The Yomiuri Shimbun newspaper said Tokyo Medical University had manipulated the entrance exam results of women since about 2011 to keep the female student population low. Quoting unidentified sources, it said the manipulation started after the proportion of successful applicants who were women reached 38% in 2010.
Other Japanese media, including NHK and Kyodo News, also reported claims of exam manipulation. Quoting unnamed sources, NHK said female applicants’ scores were slashed by about 10% in some years.
The allegation surfaced during the university’s investigation of a separate scandal in which its former director was accused of granting admission to the son of a senior education bureaucrat in exchange for a favour.
The school’s public affairs department said officials were surprised by the Yomiuri Shimbun report and had no knowledge of the reported manipulation. It promised to look into the matter.
Yoshiko Maeda, the head of the Japan Medical Women’s Association, said it was astonishing that women were being stripped of their right to seek entry to the medical profession.

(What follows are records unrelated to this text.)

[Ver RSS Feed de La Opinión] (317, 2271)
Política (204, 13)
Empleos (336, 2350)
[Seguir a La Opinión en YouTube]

“Instead of worrying about women quitting jobs, they should do more to create an environment where women can keep working,” Maeda said in a statement on the association’s Facebook page. “And we need working-style reform, which is not just to prevent overwork deaths but to create a workplace where everyone can perform to the best of their ability regardless of gender.”
In Japan, many female graduates face discrimination in hiring and pay. Long working hours and lack of support in child-rearing from their husbands often force them to give up their careers. As Japan’s population ages and birth rates remain low, many workplaces including hospitals are chronically short-staffed.